Direktur Jenderal Pajak menyebut payung hukum kebijakan ini sudah siap, dengan dukungan dari Menteri Keuangan dan DPR. “Diminta kan tahun ini, bulan Juli. Mudah-mudahan,” ujarnya usai rapat dengan Badan Anggaran DPR di Jakarta.
Pemerintah akan berdiskusi lebih lanjut dengan pelaku industri untuk memastikan kesiapan implementasi. Marketplace besar seperti Tokopedia, Shopee, Lazada, dan Blibli dinilai lebih siap, mengingat sebelumnya pemerintah telah menunjuk ratusan perusahaan digital luar negeri sebagai pemungut PPN, termasuk Google, Netflix, Spotify, dan Disney.

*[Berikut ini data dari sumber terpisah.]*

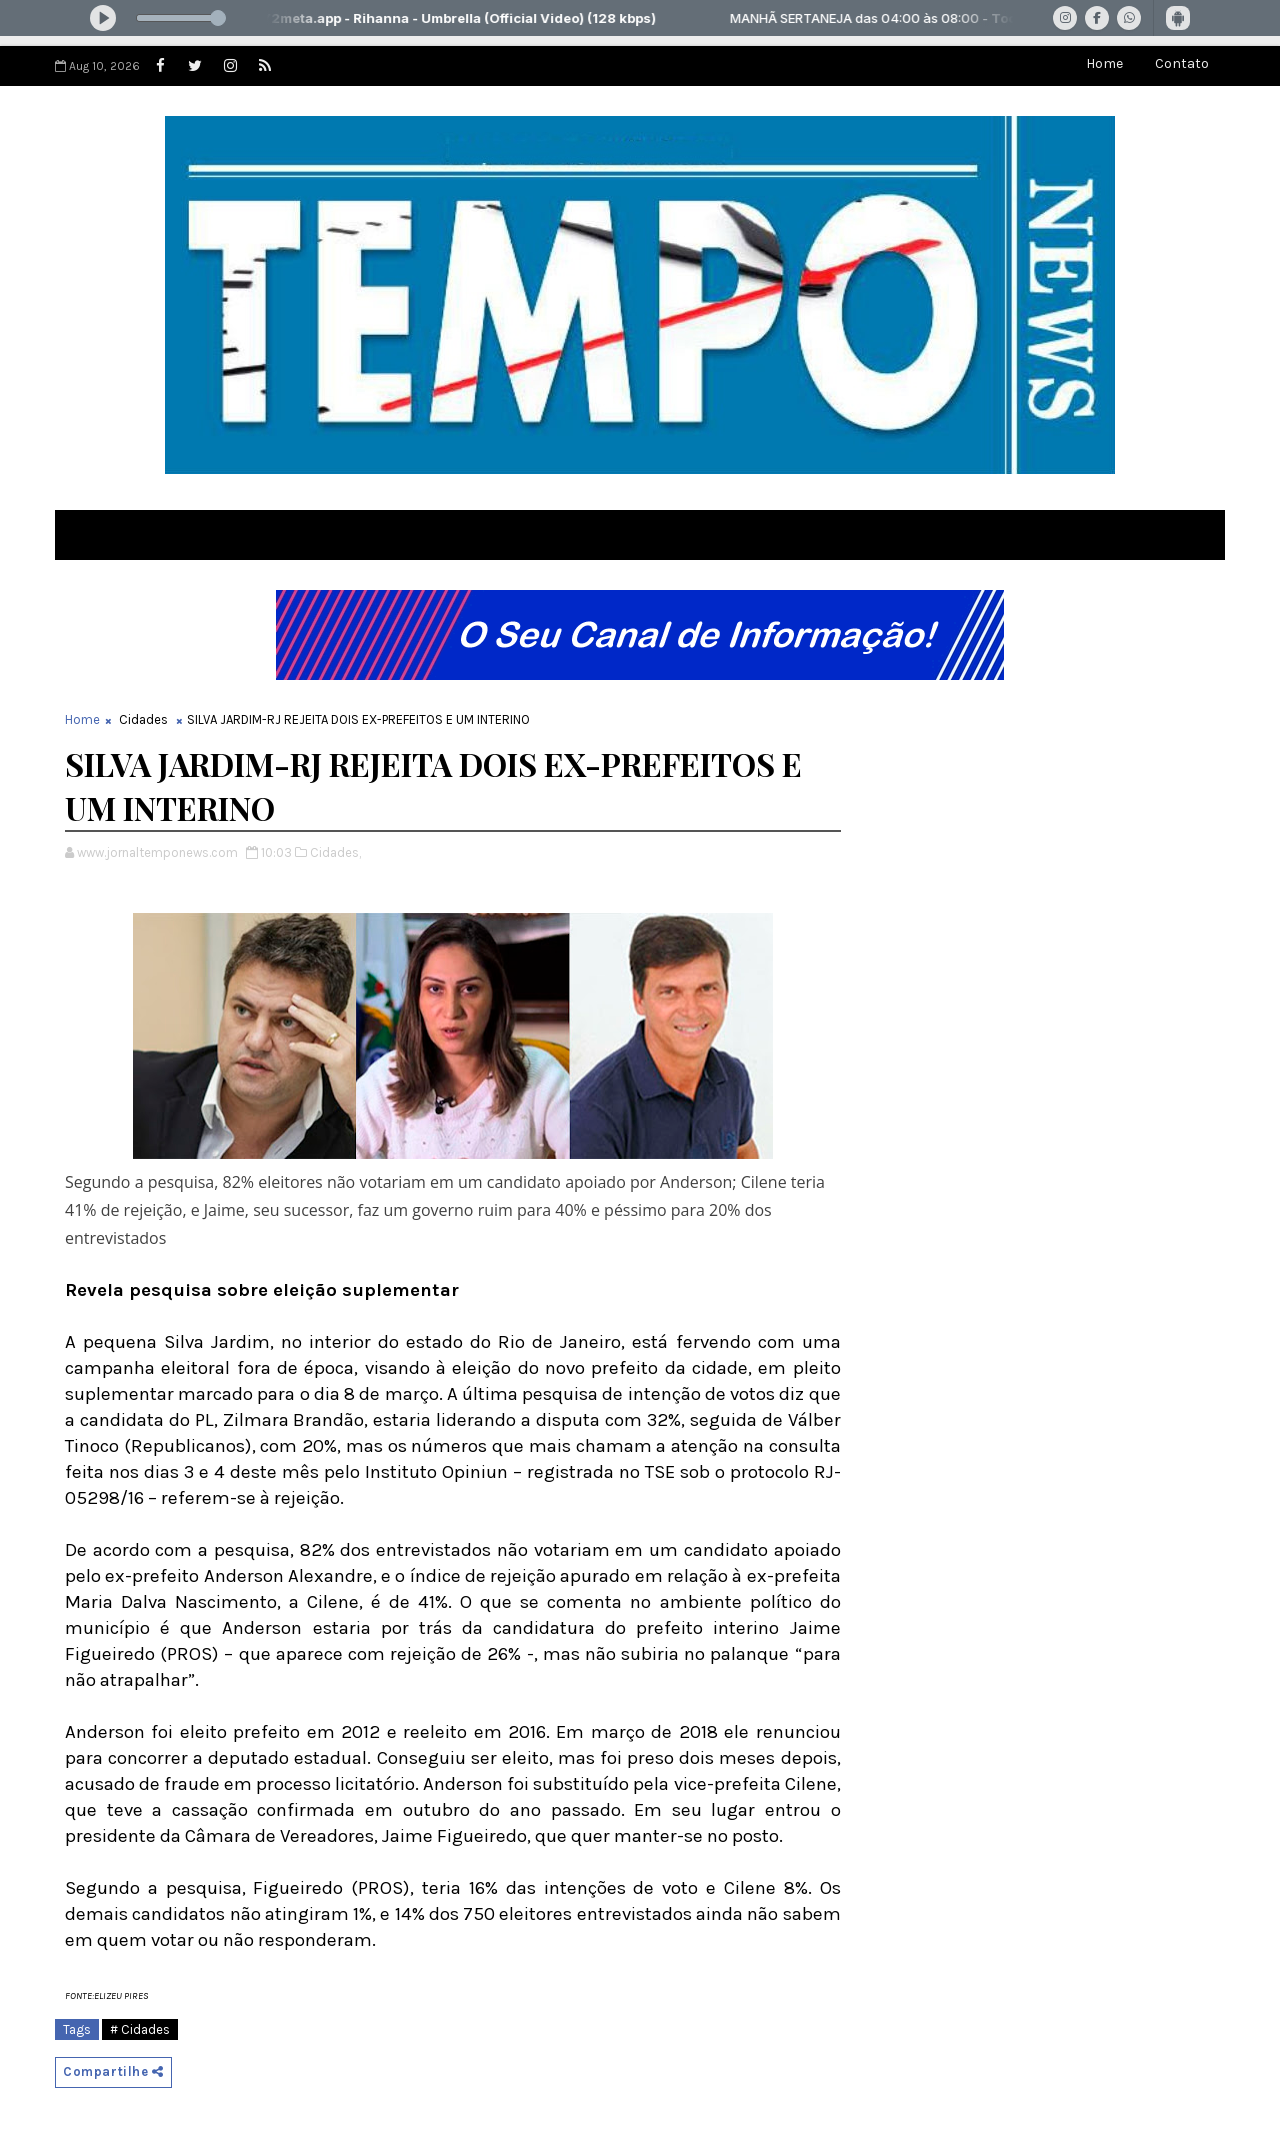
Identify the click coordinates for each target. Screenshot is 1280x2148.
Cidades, (335, 852)
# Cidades (140, 2029)
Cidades (143, 719)
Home (1104, 63)
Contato (1182, 63)
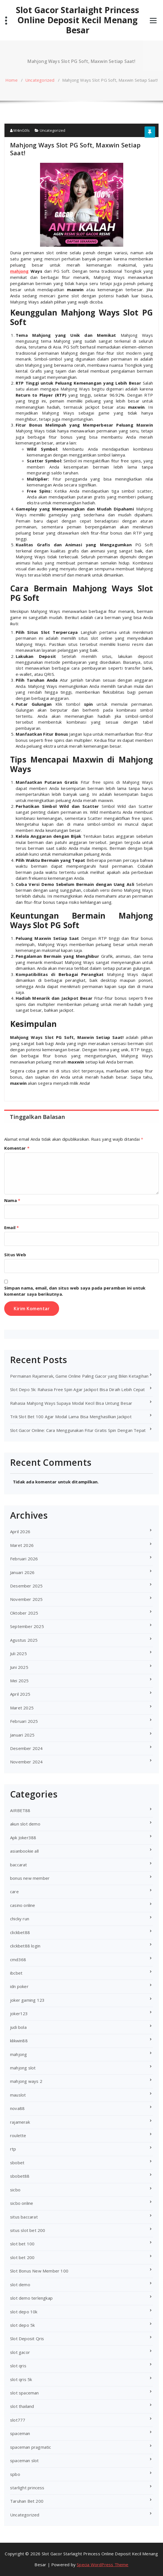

“Harusnya mereka lebih siap juga, karena kan sebenarnya ini untuk level playing field ya. Keadilan antara yang offline sama yang online,” jelasnya.

Menteri Keuangan sebelumnya menyebut kebijakan ini sempat tertunda karena kondisi ekonomi belum pulih. Namun, dengan pertumbuhan ekonomi kuartal I 2026 sebesar 5,61% (yoy), rencana penerapan kembali dipertimbangkan. “Sekarang [ekonomi] udah lumayan, nih. Kalau triwulan kedua masih bagus, kami akan mempertimbangkan untuk juga sekaligus membuat persaingan antara online sama offline lebih fair,” katanya.
Rencana pemungutan PPh merchant marketplace ini juga sejalan dengan keluhan pedagang luring yang meminta adanya pembatasan agar persaingan lebih adil. “Kalau kami ke pasar rakyat, mereka bilang, ‘Pak, yang online dibatasin, dong. Supaya saya bisa bersaing.’ Yaudah saya lihat dulu, tetapi kami akan assess,” ujarnya.